Susah payah Alexander mencoba mengadakan perlawanan. Untuk pertama kalinya ia menggunakan cakar-cakarnya untuk mengusir serigala yang menyerangnya. Sementara sebelah tangannya erat memeluk Dmitry. Beberapa cakaran sempat bersarang di tubuh serigala-serigala itu. Namun, karena jumlah yang tak seimbang, justru Alexanderlah yang lebih banyak terluka. Dengan auman terakhir yang sangat keras, ia memaksa kawanan serigala itu lari tunggang langgang. Tak kuasa menahan pedihnya luka-luka di sekujur tubuhnya, Alexander roboh ke tanah yang diliputi salju. 

Orang-orang desa membantu keluarga Yuri memadamkan api di rumahnya yang sebagian besar telah hangus. Mereka menemukan keranjang Dmitry kosong tanpa pemiliknya. 

"Oh...Yuri!

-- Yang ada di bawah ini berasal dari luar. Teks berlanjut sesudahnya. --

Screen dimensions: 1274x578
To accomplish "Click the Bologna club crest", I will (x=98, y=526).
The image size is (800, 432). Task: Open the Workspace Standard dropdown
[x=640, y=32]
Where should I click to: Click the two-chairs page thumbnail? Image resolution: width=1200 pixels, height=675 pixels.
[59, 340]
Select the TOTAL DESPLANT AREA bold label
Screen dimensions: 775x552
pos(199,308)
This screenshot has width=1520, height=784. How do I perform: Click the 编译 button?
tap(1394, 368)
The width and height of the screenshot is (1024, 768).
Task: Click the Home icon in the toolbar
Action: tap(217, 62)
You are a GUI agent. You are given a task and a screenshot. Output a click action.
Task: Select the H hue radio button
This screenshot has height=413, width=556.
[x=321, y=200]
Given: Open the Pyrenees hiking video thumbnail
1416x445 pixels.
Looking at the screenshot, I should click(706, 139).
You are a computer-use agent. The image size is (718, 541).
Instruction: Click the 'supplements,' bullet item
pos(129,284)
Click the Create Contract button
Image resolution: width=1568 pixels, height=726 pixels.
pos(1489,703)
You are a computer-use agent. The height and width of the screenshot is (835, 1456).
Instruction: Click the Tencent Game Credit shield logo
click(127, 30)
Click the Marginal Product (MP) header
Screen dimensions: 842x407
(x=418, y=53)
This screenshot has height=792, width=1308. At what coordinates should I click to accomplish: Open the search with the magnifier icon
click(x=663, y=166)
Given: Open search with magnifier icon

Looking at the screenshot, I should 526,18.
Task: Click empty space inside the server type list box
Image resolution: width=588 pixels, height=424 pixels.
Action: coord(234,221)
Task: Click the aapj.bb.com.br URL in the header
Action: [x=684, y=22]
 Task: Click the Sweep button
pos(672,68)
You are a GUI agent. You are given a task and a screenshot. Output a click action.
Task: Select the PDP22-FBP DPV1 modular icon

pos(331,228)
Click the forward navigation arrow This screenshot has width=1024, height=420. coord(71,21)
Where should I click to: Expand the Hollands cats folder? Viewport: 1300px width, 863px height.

Di mana Dmitry, anak kita?" Anna menangis histeris. 

Tiba-tiba seseorang dari mereka berteriak, "Hei! Ada jejak Alexander di salju!" warga desa sepakat mengikuti jejak-jejak itu. 

Dari kejauhan sayup-sayup terdengar tangis kecil Dmitry. Ketika ditemukan, ia dalam pelukan Alexander yang hangat. Ada bercak-bercak darah di wajah Dmitry, namun tak ditemukan sedikitpun luka padanya. Tapi sungguh tragis, si beruang sahabat warga desa itu tak dapat diselamatkan nyawanya. Ia telah kehilangan banyak darah. 

Alexander dikuburkan tak jauh dari peternakan. Pemakamannya dihadiri orang-orang yang pernah ditolong dan disapanya tiap pagi. Semua terharu akan pengorbanan seekor beruang untuk sahabat manusianya.